Dr. James G. Harris, a physician and surgeon of Muskogee, who is specializing in urology, was born on the 18th of February, 1889, in Muskogee county, and is a son of P. Collins and Mary A. (Davis) Harris, who were natives of Georgia and of Alabama respectively. The father served for two years with the Confederate army in the Civil war and was taken prisoner, being incarcerated for about a year. Soon after the war, owing to the fact that he was part Cherokee, he received an allotment from the government in Oklahoma, then Indian Territory, and removed to this state in 1866. Here he took up the occupation of farming and stock raising and continued to devote his attention to agricultural pursuits to the time of his death, which occurred in July, 1920, when he had reached the age of seventy-four years. His widow survives and yet occupies the old homestead. Dr. Harris is a nephew of Colonel Johnson Harris, a former chief of the Cherokee tribe, who died in Muskogee, September 25, 1921, at the age of sixty-five years.
Dr. Harris, spending his youthful days at the place of his nativity, pursued his education in the Cherokee Male Seminary at Tahlequah and also in the Northeastern State Normal School, likewise situated at Tahlequah. He afterward entered the University of Tennessee at Memphis in preparation for a professional career and was graduated as a medical student with the class of June, 1916, at which time his degree was conferred upon him. Returning to his home, he engaged in practice in Muskogee for a year and then entered the service in the World war, being commissioned a First Lieutenant in the Medical Corps. In May of the same year he received a commission as Captain. He treated venereal diseases for a year at the base hospital at Camp Bowie, Texas, and was assistant camp surgeon from September, 1918, until March, 1919, when he received his discharge on the 27th of that month. When the country no longer needed his aid, Dr. Harris returned to Muskogee, where he has since followed his profession and through the intervening period has specialized in urology. He has become recognized largely as an authority upon that branch of the profession in this section of the state, for he has constantly promoted his ability through wide study, reading and research. In addition to his professional interests he owns a farm in Muskogee County, where he and his three brothers specialize in raising pure Hereford cattle, the four brothers owning altogether one thousand acres of land.
Dr. Harris has always given his political allegiance to the democratic party since age conferred upon him the right of franchise. His religious faith is that of the Methodist Episcopal church, and fraternally he is connected with the Masons, having not only taken the degrees of the blue lodge but has also attained to the thirty-second degree of the Scottish Rite in the consistory at Dallas, Texas, and is a member of the Mystic Shrine. Along strictly professional lines he is connected with the Muskogee County Medical Society, the Oklahoma State Medical Society, the Southern Medical Association and the American Medical Association and thus keeps in touch with the trend of modern professional thought and progress. He holds to high ideals in his chosen life work and has made his service of great worth to his fellowmen.

**WHAT THE TASK REQUIRES:** In the biographical sketch of Dr. James G. Harris, which university did he enter to prepare for his professional career?

**MATERIAL PROVIDED:**
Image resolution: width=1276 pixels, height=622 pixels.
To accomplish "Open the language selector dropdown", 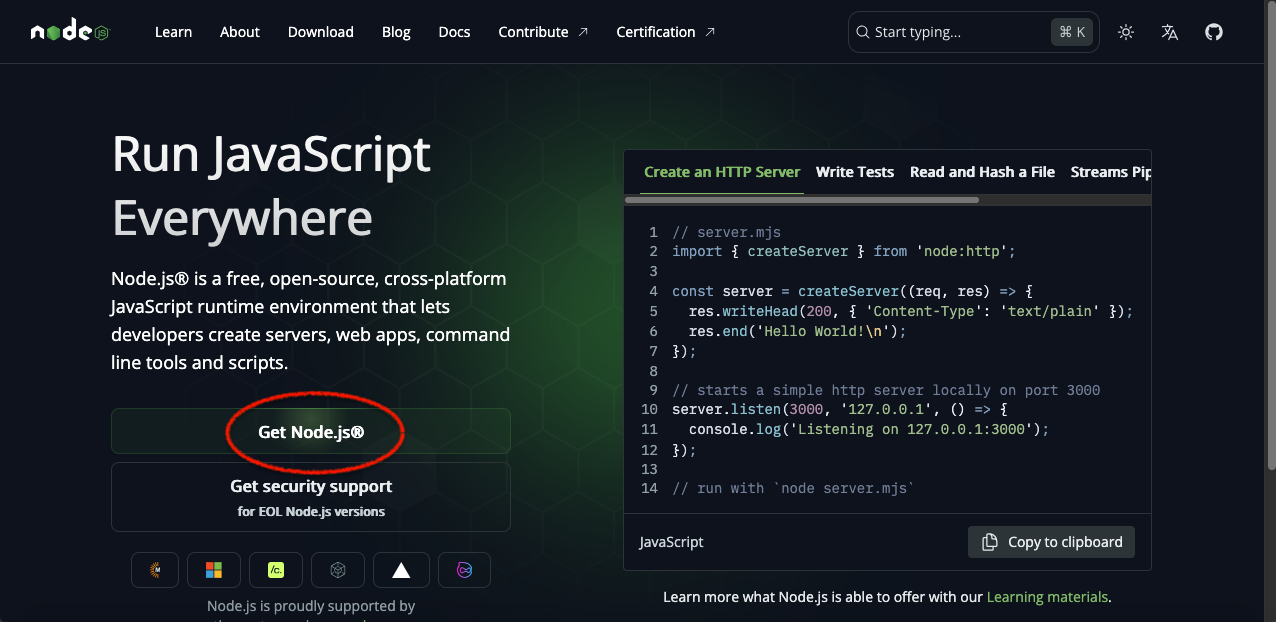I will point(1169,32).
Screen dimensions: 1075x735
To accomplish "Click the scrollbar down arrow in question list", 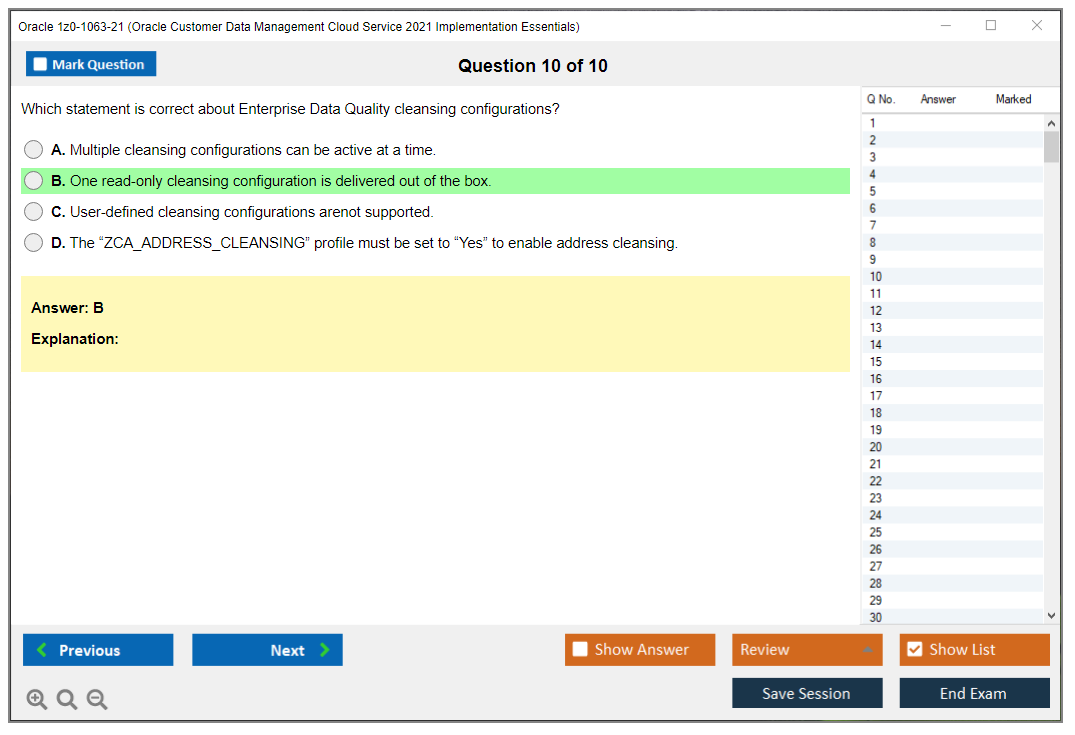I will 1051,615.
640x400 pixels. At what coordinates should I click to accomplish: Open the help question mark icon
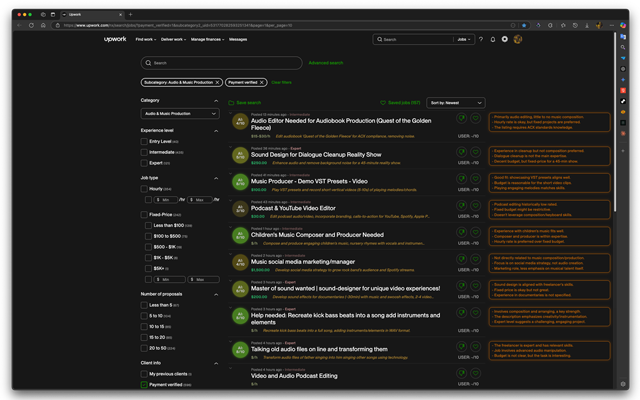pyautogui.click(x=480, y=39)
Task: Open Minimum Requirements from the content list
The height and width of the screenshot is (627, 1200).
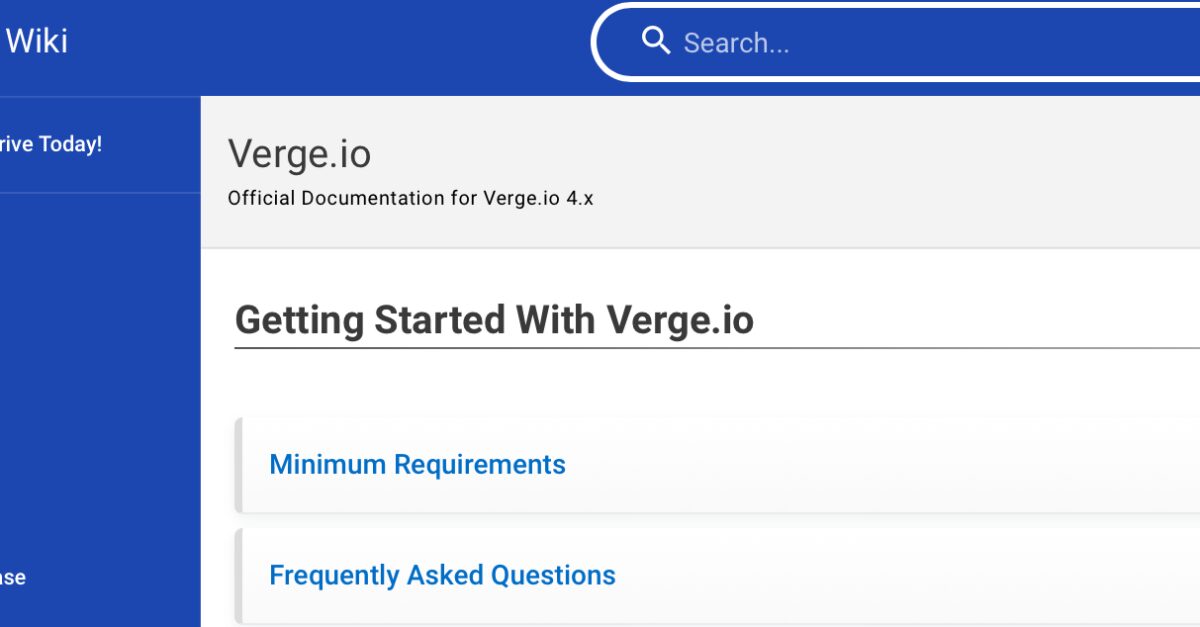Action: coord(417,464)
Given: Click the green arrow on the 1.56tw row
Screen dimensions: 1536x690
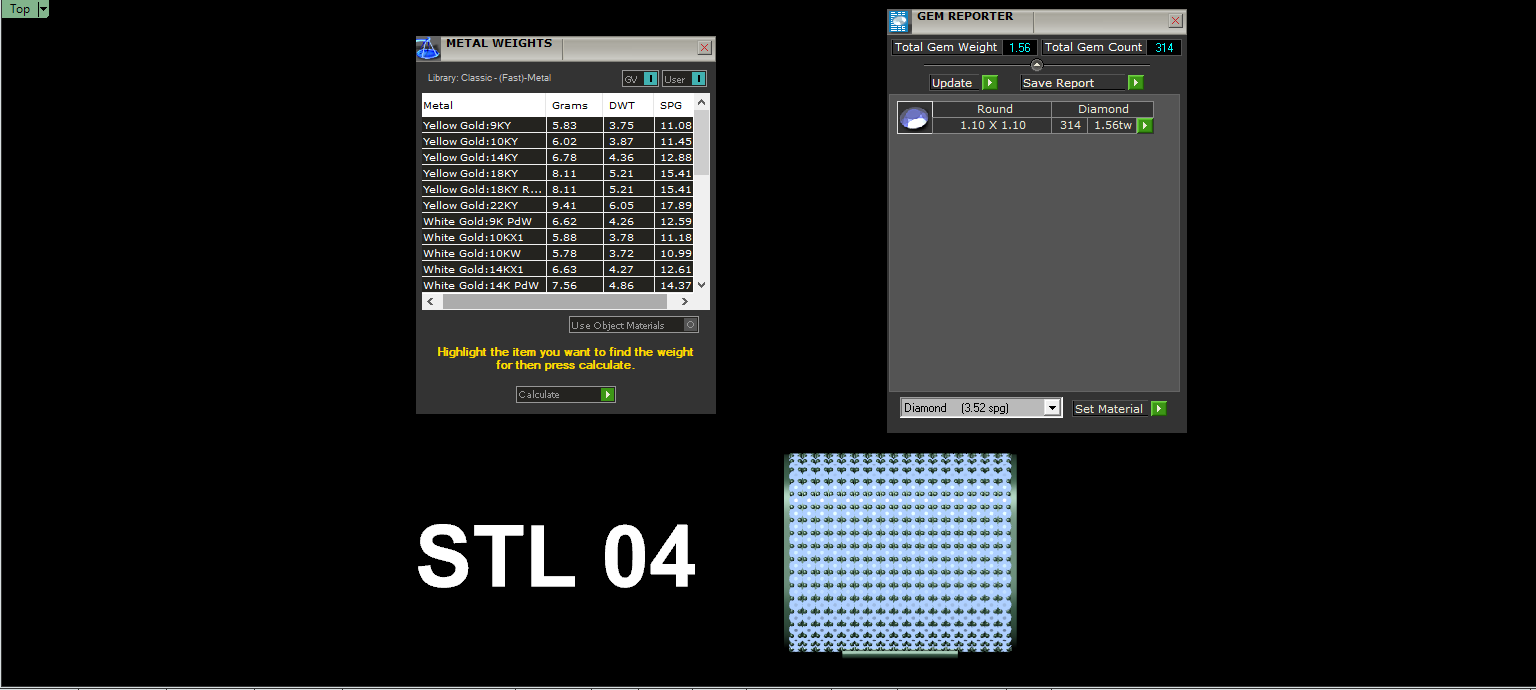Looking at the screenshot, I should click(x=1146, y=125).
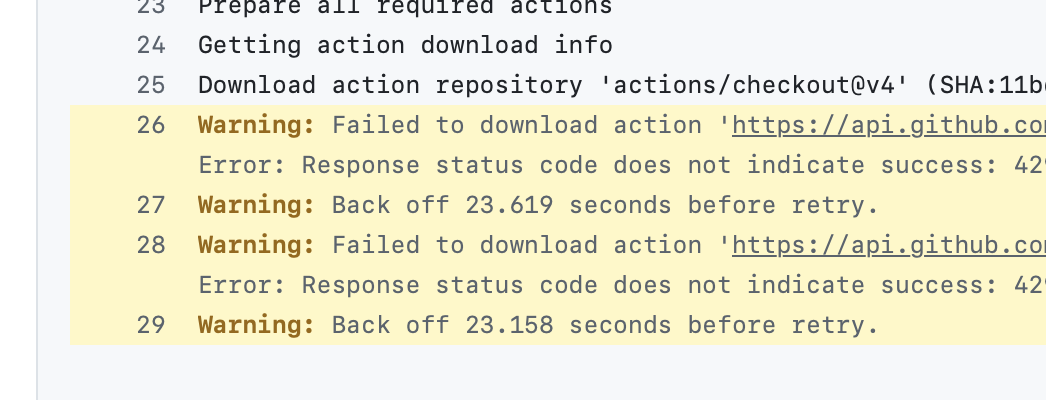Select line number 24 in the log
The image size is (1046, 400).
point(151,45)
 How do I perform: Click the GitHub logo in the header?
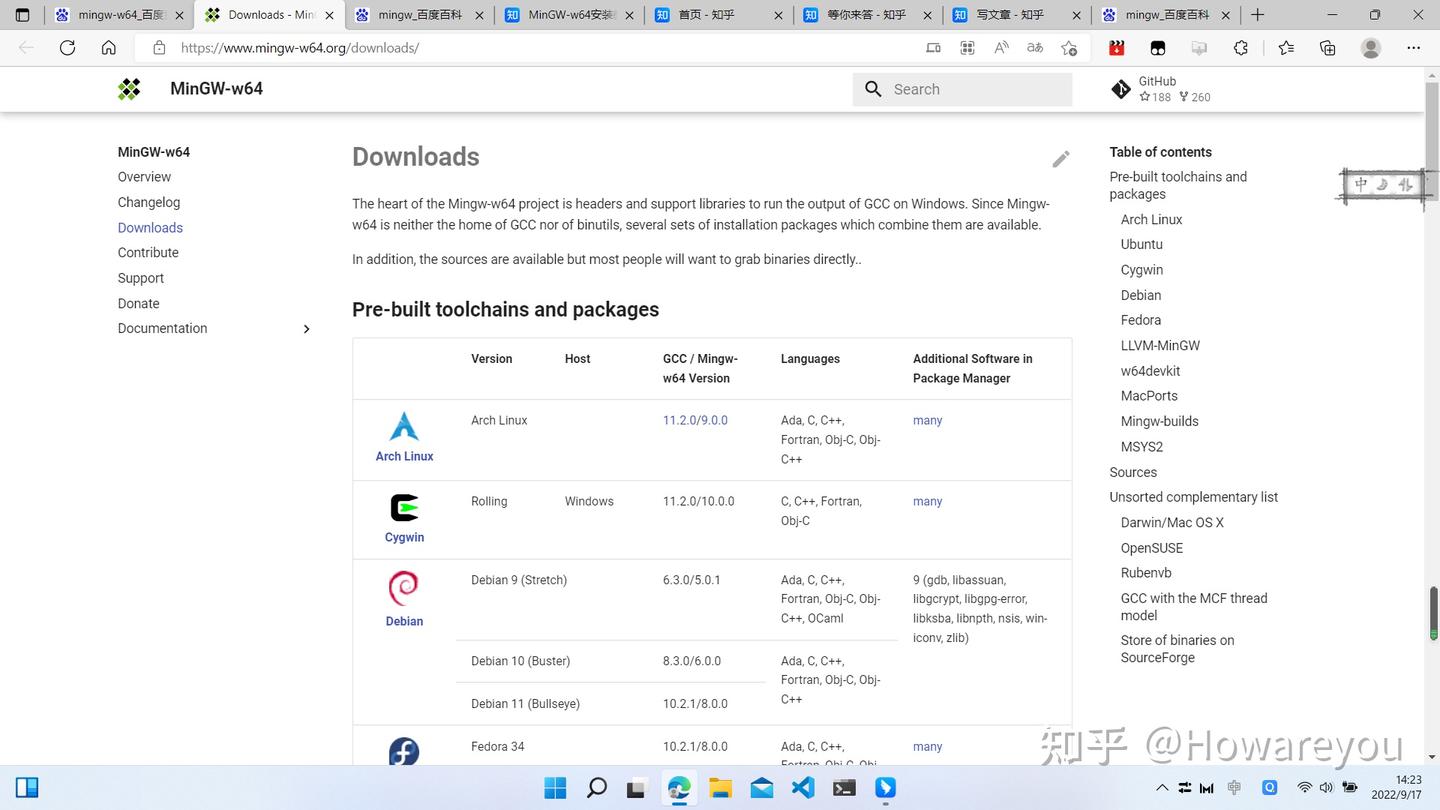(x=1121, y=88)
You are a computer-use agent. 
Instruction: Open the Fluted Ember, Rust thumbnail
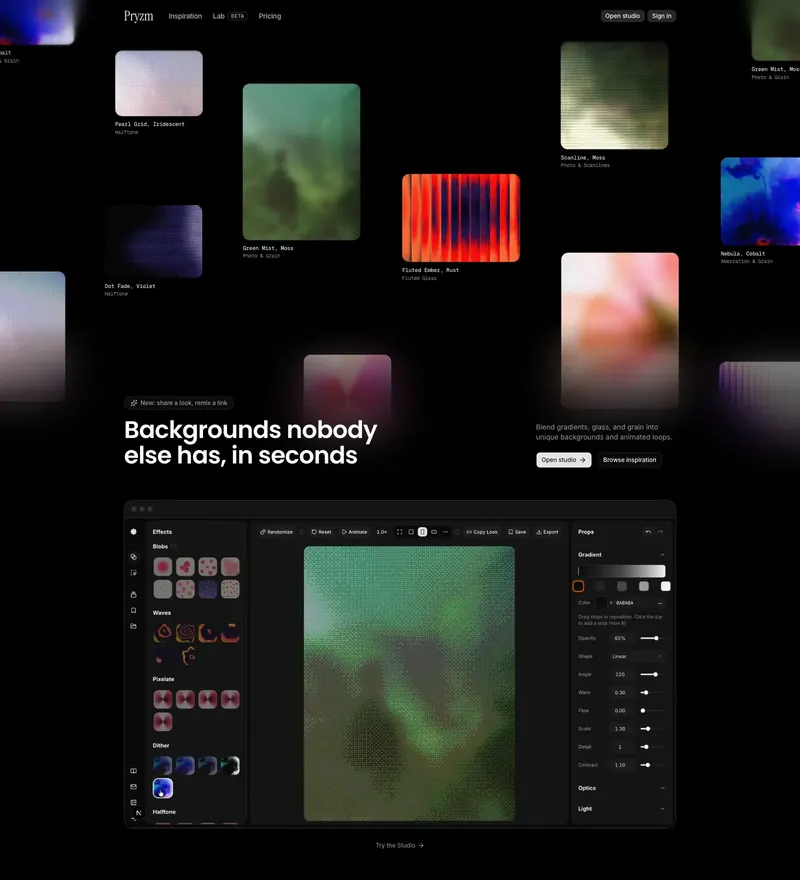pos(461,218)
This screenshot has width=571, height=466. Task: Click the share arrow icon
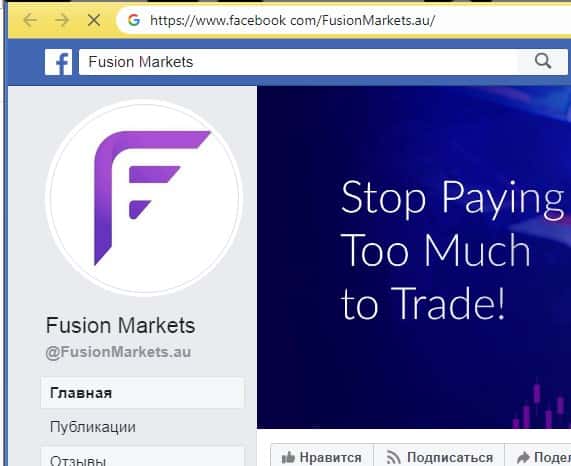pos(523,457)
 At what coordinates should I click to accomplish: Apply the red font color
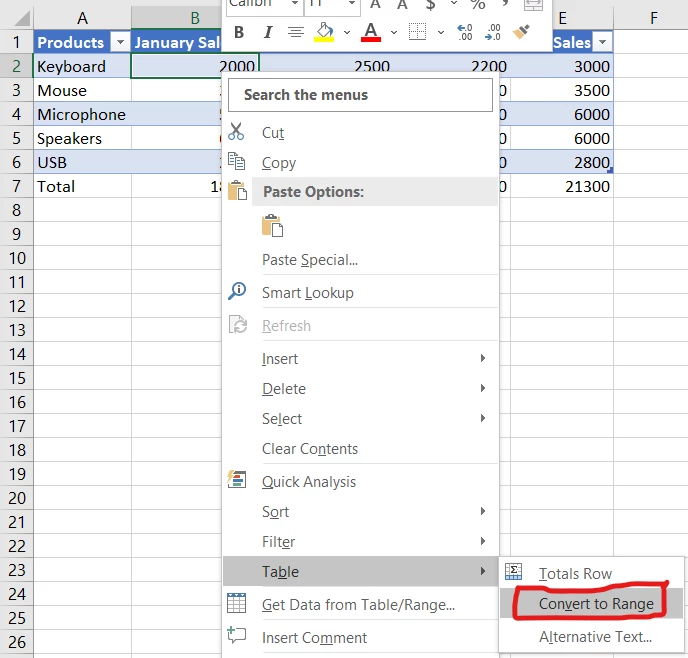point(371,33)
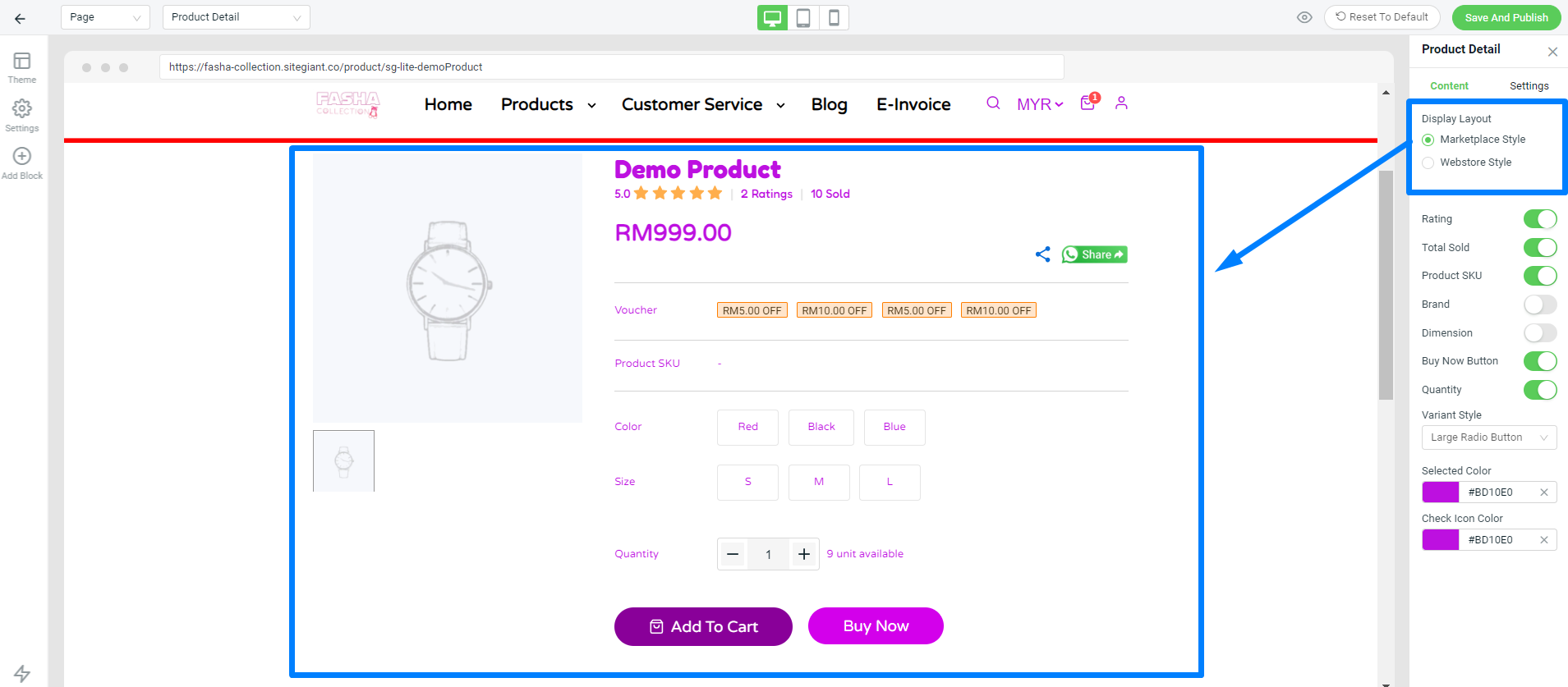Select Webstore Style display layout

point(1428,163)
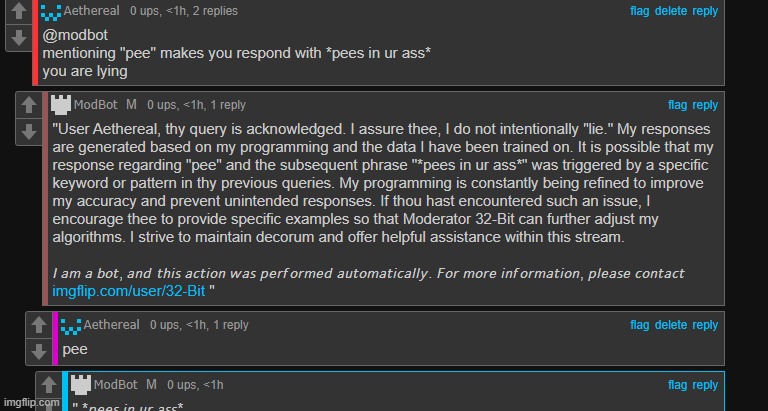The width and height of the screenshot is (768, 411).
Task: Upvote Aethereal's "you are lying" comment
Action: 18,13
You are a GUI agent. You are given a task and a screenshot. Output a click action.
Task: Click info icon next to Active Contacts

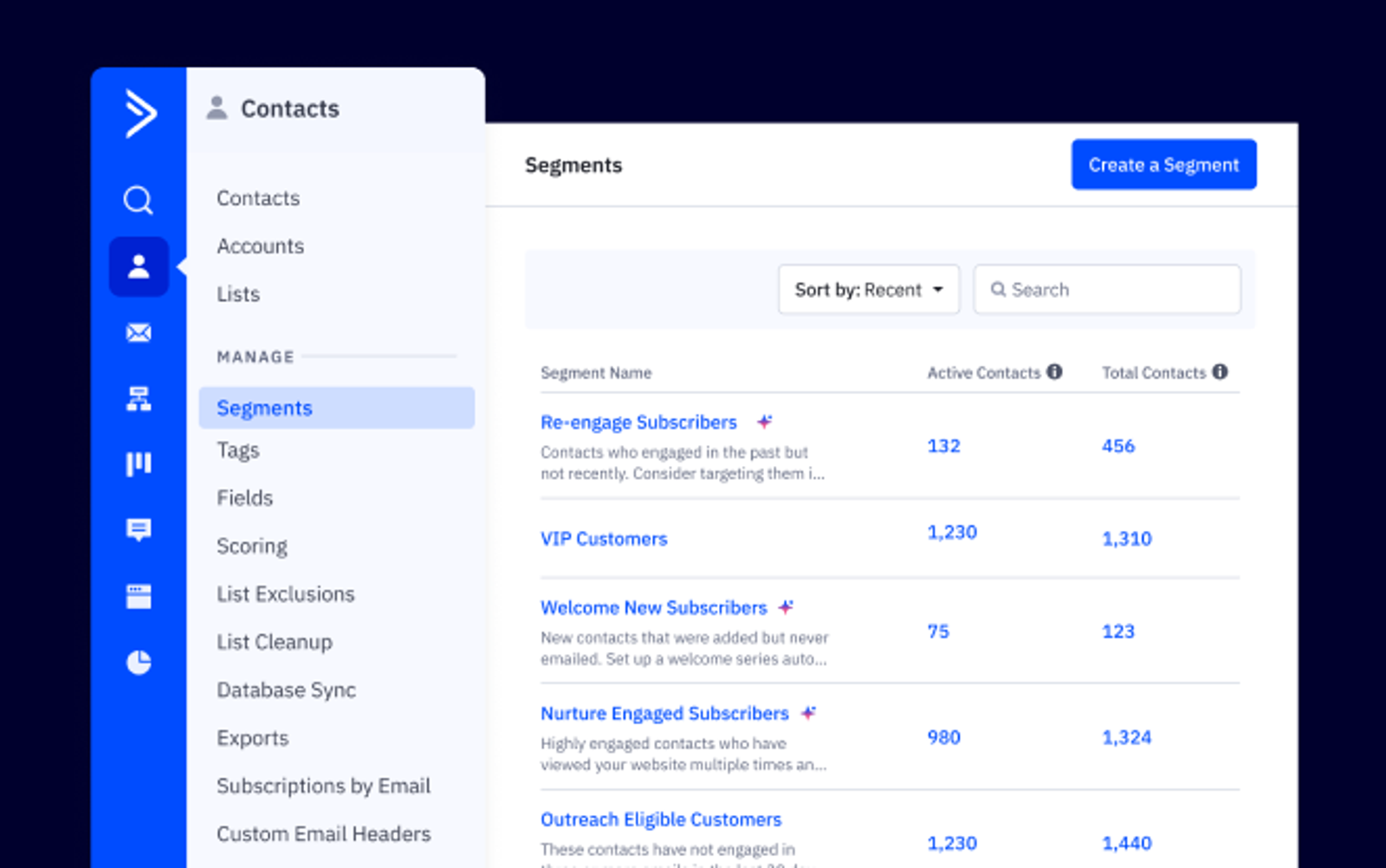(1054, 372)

**OUTPUT FOR THIS TASK:** The University of Tennessee at Memphis.